Зависимость от научного познания мира, уважение к нему чувствуется, таким образом, повсеместно, и искусство пытается только включиться в его систему, найти свое собственное место в ней. Оно неизменно несет в себе некоторые черты научности. В этом широком смысле оно вообще — а не только кубизм — есть "концептуальное искусство". Именно поэтому эксперимент также играет в нем столь значительную роль, точнее — экспериментирование согласно теориям и принципам. Тем самым картины в большей степени являются результатом художественного познания и опыта, чем (как раньше) выполнением проекта, уже заранее определенного в постановке цели, тематике и видении.

Именно это происходит и в той живописи, которая обращается к глубинам духовной жизни и которую мы обыкновенно обозначаем как "сюрреализм". Ведь акт рисования является для сюрреалиста актом самопознания, актом самоанализа. Он остерегается подчинения образов, вырывающихся из глубины его субъективности, рациональным законам и правилам. Сюрреалист пишет в большей степени ассоциативно — так, как пациент на кушетке врача благодаря ассоциации дает врачу и самому себе ключ к своему внутреннему миру. Тем самым как раз открывается иррациональное, воображаемое, абсурдное, которое ведет свою жизнь в глубинах души. Картины сюрреалистов наполнены символами зависти к пенису, страха перед кастрацией, импотенции, отвращения, садистских и мазохистских жестокостей, каннибализма и всех мыслимых мерзостей. Часто они становятся понятны для зрителя только тогда, когда он знает подробности о личности художника. Только из комментария можно узнать, что, например, некоторые элементы картин Дали означают угнетение художника его авторитарным отцом, другие — его детский страх быть съеденным, третьи — комплексы по отношению к его жене Гале. Необходимо кое-что понимать в психоанализе, чтобы знать, что его картина "Вильгельм Тель" должна изображать перевернутый эдипов комплекс, а именно сексуальную зависть отца к своему сыну, его страх перед импотенцией и т.д.

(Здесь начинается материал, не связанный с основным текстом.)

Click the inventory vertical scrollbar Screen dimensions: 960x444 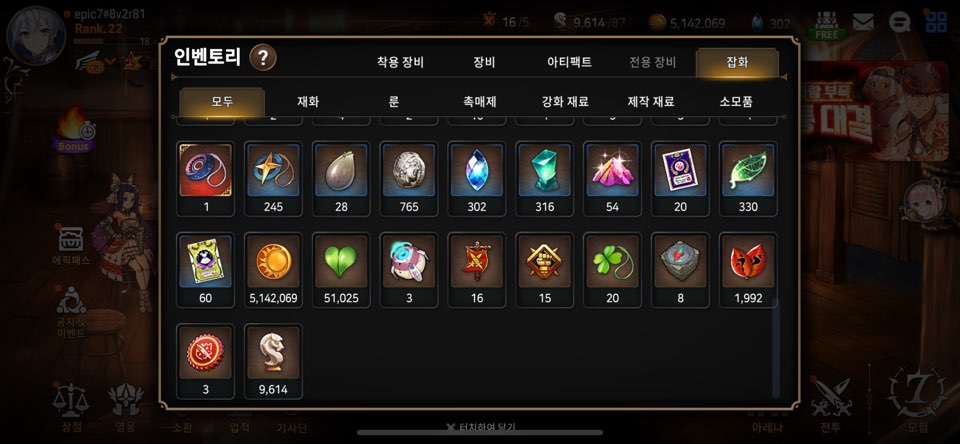pos(776,347)
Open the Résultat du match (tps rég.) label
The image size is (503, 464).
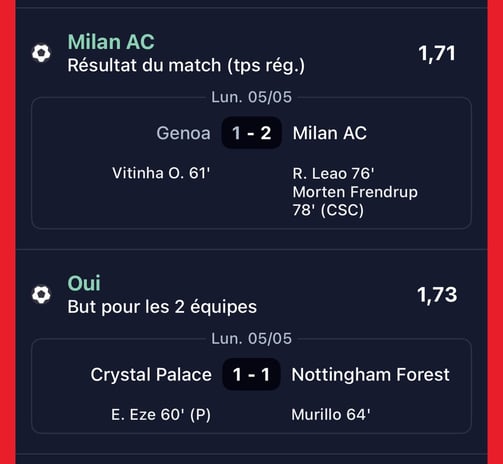186,65
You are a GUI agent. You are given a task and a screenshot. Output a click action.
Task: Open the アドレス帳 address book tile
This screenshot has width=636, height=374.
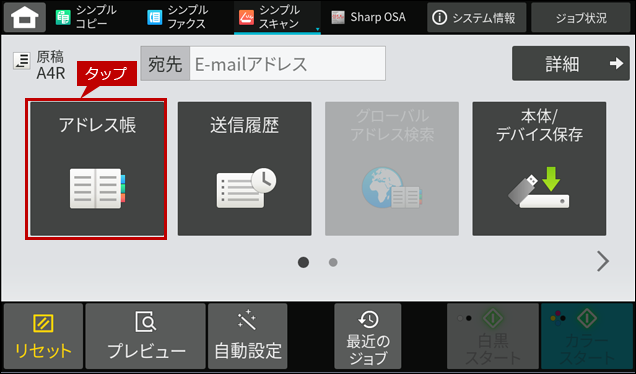97,169
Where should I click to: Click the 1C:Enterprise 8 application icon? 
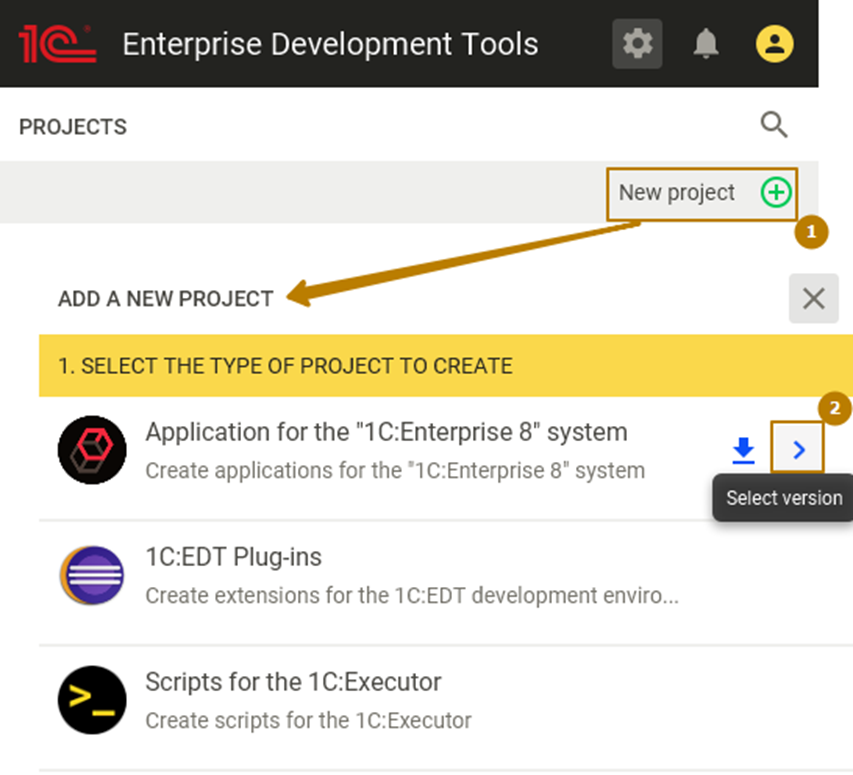pyautogui.click(x=92, y=450)
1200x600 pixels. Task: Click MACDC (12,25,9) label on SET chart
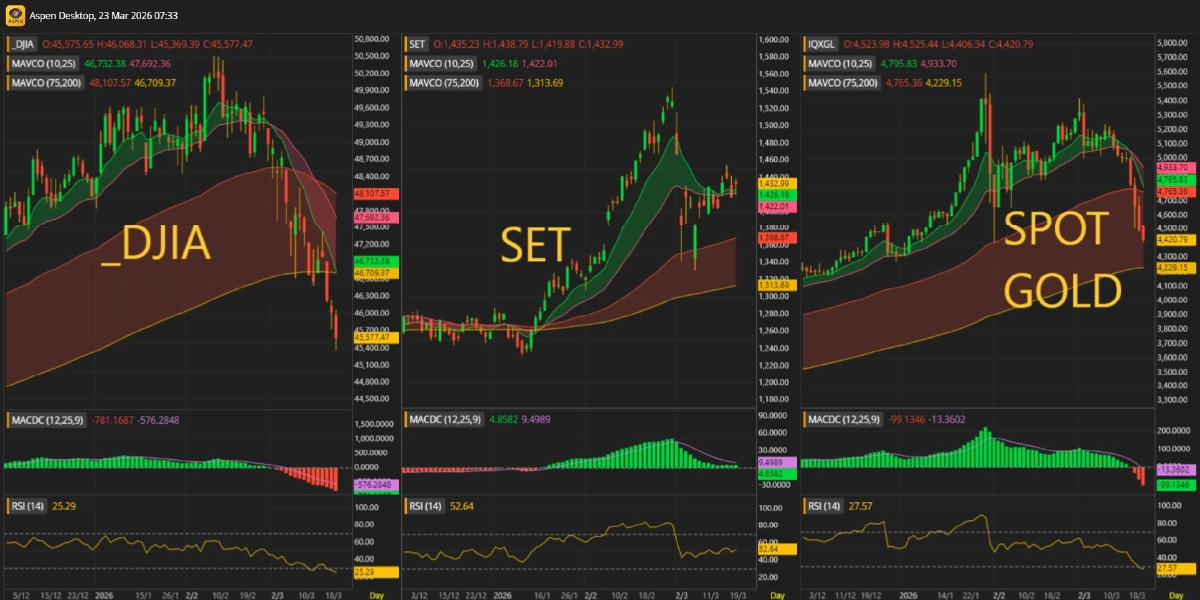[x=443, y=419]
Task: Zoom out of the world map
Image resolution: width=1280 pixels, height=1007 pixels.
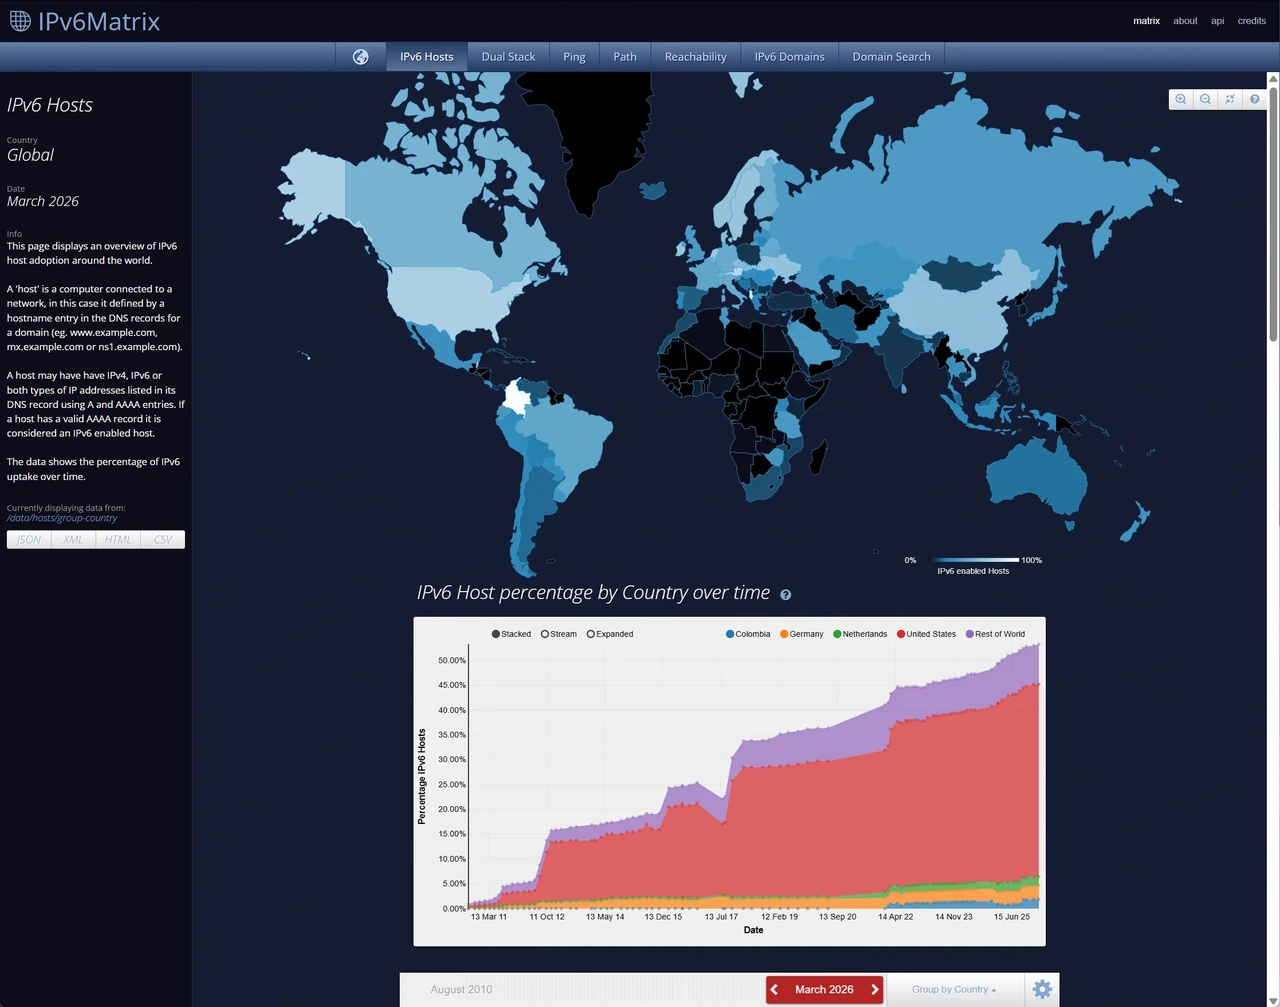Action: pyautogui.click(x=1205, y=99)

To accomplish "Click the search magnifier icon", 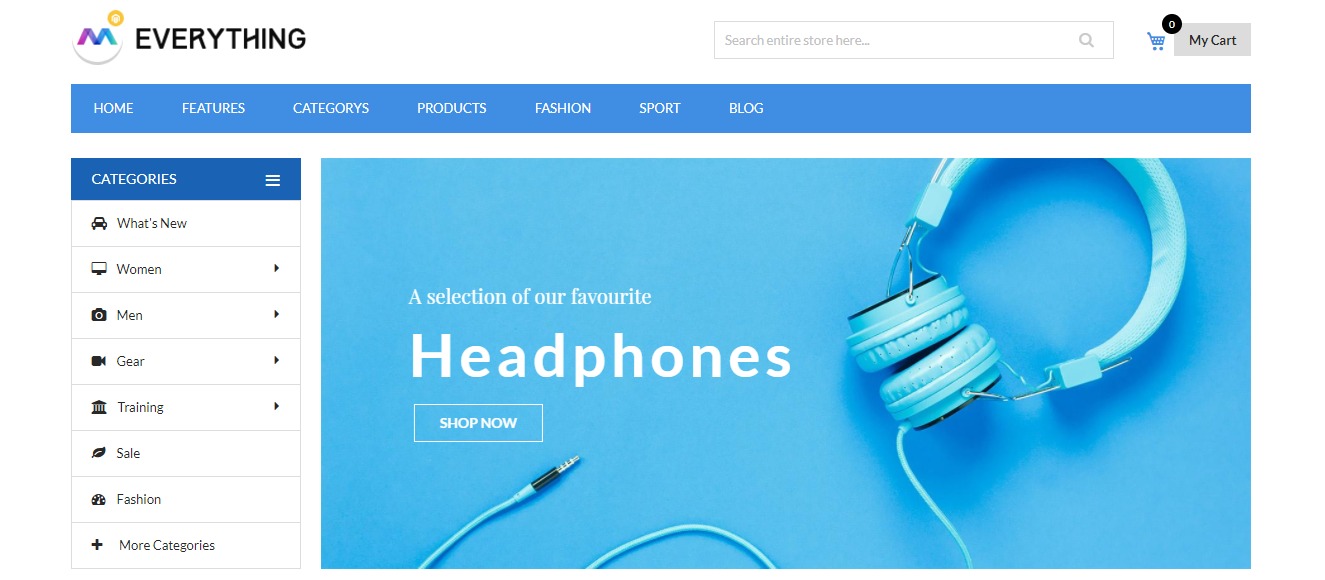I will pos(1086,40).

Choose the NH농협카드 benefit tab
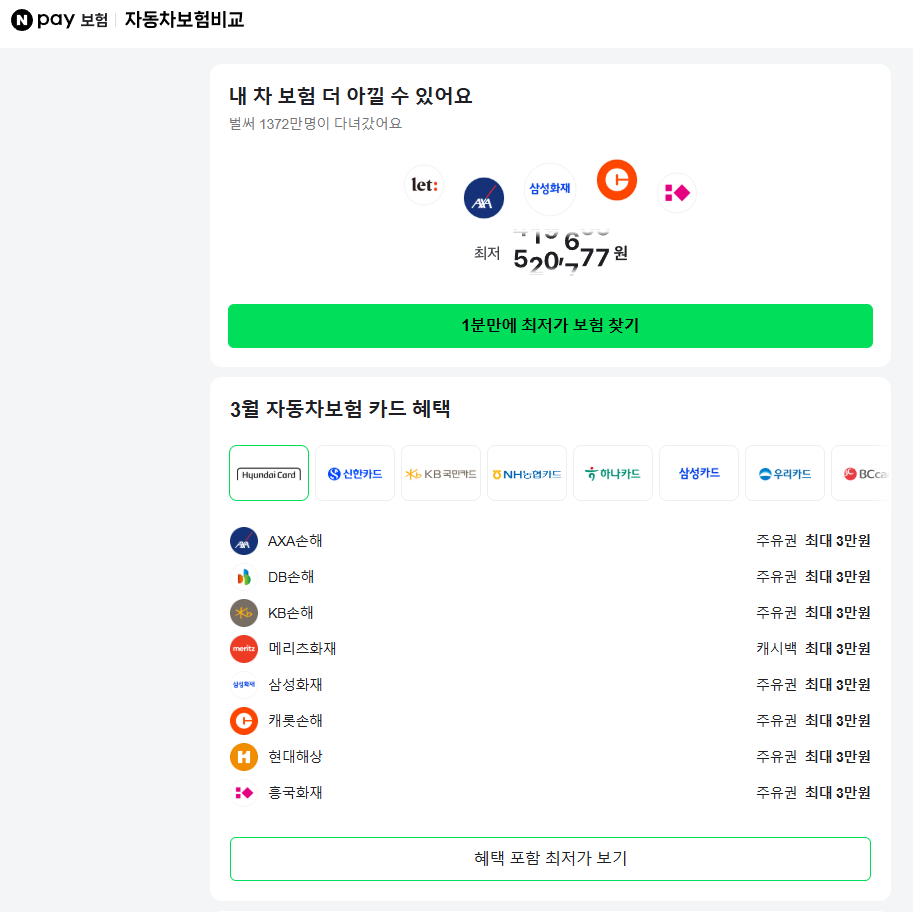tap(526, 472)

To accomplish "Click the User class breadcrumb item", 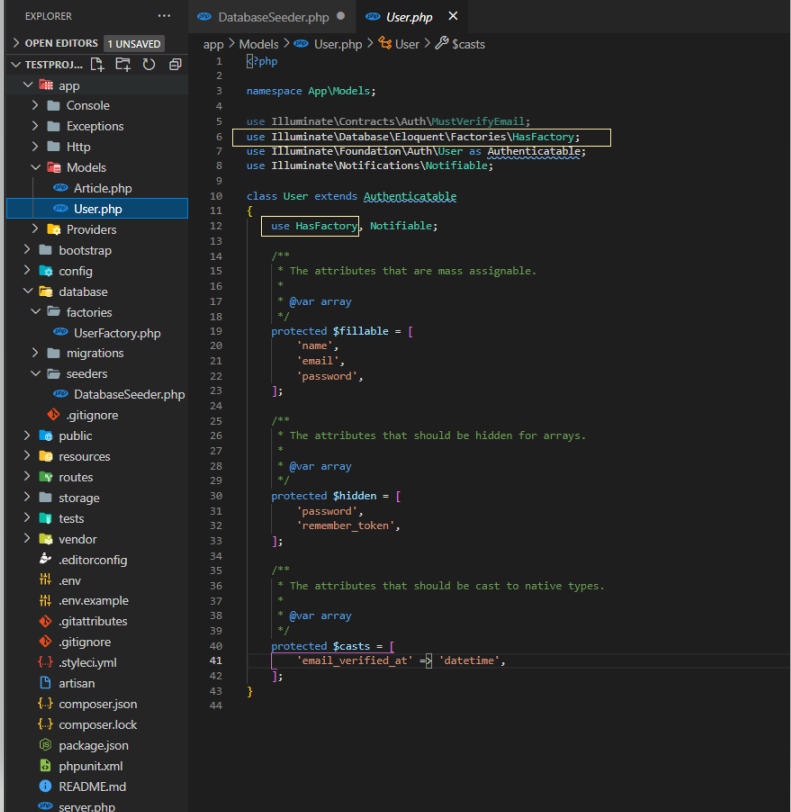I will pos(406,44).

С одной стороны, таким образом, сюрреалистская картина неразрывно связана с личностью художника; с другой же, она все же претендует на всеобщность, благодаря демонстрации архетипов бессознательного, как они представлены в психоанализе.

Здесь так же, как и в импрессионизме и синтетическом кубизме, мы наталкиваемся на границу, где мифическое вспыхивает

==278

в преломленном, но все же довольно заметном свете. Ведь несмотря на то что в архетипах, представленных в сюрреализме, имеются в виду скорее общие основные понятия психоанализа, однако архетипы К.Г.Юнга также относятся к ним, а они, безусловно, находятся в определенном отношении к мифу (см. гл. III, разд. 5).

г) Три основные формы абстрактной живописи, соответствующие импрессионизму, кубизму и сюрреализму

Супрематизм

Если импрессионизм, кубизм и сюрреализм, как уже отмечалось, находятся друг с другом в определенной логической связи, то три основные формы абстрактного искусства, а именно супрематизм, конструктивизм и неформальная, или лирически-абстрактная живопись, образуют здесь, так сказать, неоспоримый конечный пункт.

Импрессионизм растворил объект в субъективном восприятии, и как следствие этого, в основанном К. Малевичем супрематизме объект вообще исчезает и как бы возвращается к нулевому пункту: черный квадрат на белой основе. Позднее он вновь начинает строить свои картины из чистых элементов восприятия, цветов, линий и пр. Чувства торжествуют над разумом

— это и должен означать супрематизм.

Возможно, на первый взгляд эта связь между импрессионизмом и супрематизмом Малевича могла бы удивить, ведь Малевич развивался из кубизма, и он ничего не говорит об этой связи в своих теоретических работах. Все же из его разъяснений можно сделать вывод, что супрематизм в основе является радикальным импрессионизмом.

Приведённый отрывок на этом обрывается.